SoftBank Group, the Japan-headquartered technology conglomerate, has announced a share buyback programme where it would repurchase 112 million shares worth 600 billion yen (around $5.46 billion) in the next 11 months, which sent its stocks soaring by 17.73 percent on Thursday.

The share repurchase period will start from Thursday, and will last through the end of January 2020. This is the biggest ever buyback in SoftBank’s history.

SoftBank
SoftBank Chief Executive Masayoshi Son

SoftBank Chief Executive Masayoshi Son had described the company’s shares as too cheap, and it is worth far more than its current market value. He also reiterated that if one takes into account all the investments that has been made through SoftBank’s $100 billion Vision Fund in new global technology companies, then the value is certainly higher.

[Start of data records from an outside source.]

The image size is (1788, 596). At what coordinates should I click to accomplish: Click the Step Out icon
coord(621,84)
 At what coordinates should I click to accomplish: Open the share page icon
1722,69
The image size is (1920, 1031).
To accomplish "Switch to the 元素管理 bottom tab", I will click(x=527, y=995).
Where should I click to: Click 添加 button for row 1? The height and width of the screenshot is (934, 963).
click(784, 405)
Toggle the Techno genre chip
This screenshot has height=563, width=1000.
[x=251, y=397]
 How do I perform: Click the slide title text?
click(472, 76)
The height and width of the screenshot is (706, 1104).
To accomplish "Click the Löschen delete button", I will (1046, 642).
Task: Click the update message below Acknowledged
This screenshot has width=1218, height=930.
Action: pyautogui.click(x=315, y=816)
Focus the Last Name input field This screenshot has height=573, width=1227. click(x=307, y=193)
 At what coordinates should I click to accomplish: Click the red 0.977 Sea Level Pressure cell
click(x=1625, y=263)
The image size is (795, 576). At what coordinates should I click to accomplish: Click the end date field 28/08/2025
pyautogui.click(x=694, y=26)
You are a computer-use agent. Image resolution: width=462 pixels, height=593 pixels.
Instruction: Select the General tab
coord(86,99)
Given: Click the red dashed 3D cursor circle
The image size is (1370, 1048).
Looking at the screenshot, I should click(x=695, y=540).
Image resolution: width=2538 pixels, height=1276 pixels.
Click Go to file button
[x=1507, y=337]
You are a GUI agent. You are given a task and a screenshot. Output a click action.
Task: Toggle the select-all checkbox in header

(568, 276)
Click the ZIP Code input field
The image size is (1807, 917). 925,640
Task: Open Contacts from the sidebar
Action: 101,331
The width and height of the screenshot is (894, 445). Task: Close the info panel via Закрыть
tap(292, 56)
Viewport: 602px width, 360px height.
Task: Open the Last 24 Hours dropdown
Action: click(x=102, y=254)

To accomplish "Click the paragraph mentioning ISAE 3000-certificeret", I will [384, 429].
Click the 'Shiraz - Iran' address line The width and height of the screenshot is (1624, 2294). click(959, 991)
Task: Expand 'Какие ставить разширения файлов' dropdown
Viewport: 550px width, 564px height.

SoftBank will pay for the buyback with the proceeds of the IPO in December, 2018 of its domestic telecom business, where it raised 2.4 billion yen. Of the total money raised from the telecom unit’s IPO, 700 billion yen will go towards debt repayment, 700 billion yen for investments and 600 billion yen for the share buyback, according to the SoftBank Chief Executive.

SoftBank also reported a 60 percent jump in its third-quarter operating profit, lifted by rising valuations of its technology investments. Through the Vision Fund, SoftBank has stakes in leading unicorns of the world like Uber, Grab, Didi Chuxing, Slack, WeWork and chip designer ARM.

However, the company sold its stake in US chipmaker Nvidia after weak demand for its gaming chips pushed its share value down by 50 percent.

SoftBank is also one of the leading investor in the Indian startup ecosystem with significant stakes in companies such as Paytm, Ola, Oyo, Snapdeal, and Grofers to name a few. It had made an investment of $2.5 billion into Flipkart in 2017, but later exited following its takeover by Walmart in a $16 billion deal.

The Japanese Conglomerate had announced in 2014 that its investments would exceed $10 billion in a span of a decade, but this milestone is likely to be achieved in less than half the time. Reports indicate that it is likely to cross this threshold during the current year itself.